About 10 percent of the world's remaining tropical forest is found in Indonesia, which has a total forest area of more than 225 million acres (91 million hectares), according to Rainforestweb.org, a portal on rainforests (www.rainforestweb.org). It said Indonesia has already lost an estimated 72 percent of its original frontier forest, and half of what remains is threatened.

About a fifth of Indonesia's forests are protected, but conservation groups say not enough is being done and illegal logging and deliberately lit fires are wiping out the fragile habitat. Indonesia is the world's third largest greenhouse gas polluter behind the United States and China, mainly due to carbon dioxide emissions from deforestation, according to a report published by the World Bank and the British government.

"So what I hope will happen over these coming months and years is that the world which has already deforested, and much of that is the rich world of course, will provide much stronger support for the resources necessary in (fighting) deforestation," Stern told a news conference after the forum.
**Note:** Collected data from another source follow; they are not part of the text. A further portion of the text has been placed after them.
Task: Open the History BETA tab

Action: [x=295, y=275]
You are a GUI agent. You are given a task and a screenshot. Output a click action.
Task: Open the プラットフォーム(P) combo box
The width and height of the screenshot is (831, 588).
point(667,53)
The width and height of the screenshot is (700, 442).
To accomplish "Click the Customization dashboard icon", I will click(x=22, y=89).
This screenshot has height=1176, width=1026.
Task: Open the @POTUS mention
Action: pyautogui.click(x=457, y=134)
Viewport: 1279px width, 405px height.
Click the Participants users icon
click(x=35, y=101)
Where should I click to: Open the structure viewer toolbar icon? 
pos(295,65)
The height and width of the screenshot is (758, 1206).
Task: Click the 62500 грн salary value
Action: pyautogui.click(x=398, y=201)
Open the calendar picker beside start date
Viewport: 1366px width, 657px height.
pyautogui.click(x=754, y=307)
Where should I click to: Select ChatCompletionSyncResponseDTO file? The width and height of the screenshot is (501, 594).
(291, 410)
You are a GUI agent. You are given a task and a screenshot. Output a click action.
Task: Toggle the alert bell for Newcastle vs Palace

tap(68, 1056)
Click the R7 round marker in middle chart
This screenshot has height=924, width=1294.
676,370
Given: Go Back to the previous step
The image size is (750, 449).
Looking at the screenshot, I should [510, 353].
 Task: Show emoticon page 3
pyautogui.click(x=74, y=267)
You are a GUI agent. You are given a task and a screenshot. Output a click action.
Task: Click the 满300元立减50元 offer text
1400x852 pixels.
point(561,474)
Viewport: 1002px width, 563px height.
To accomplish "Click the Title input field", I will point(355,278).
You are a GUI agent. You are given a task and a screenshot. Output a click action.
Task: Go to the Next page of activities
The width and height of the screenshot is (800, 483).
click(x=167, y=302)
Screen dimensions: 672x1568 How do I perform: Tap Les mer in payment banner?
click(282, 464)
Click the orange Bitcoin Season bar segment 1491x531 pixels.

"I would guess that for around US$10 to $15 billion (extra a year) you cut emissions from deforestation by around a half." He gave a stark warning that unchecked climate change was likely to mean more disasters in poorer countries such as Indonesia, particularly given its geography. "Island states are very vulnerable to sea level rise and very vulnerable to storms. Indonesia with 17,000 islands of course is particularly vulnerable."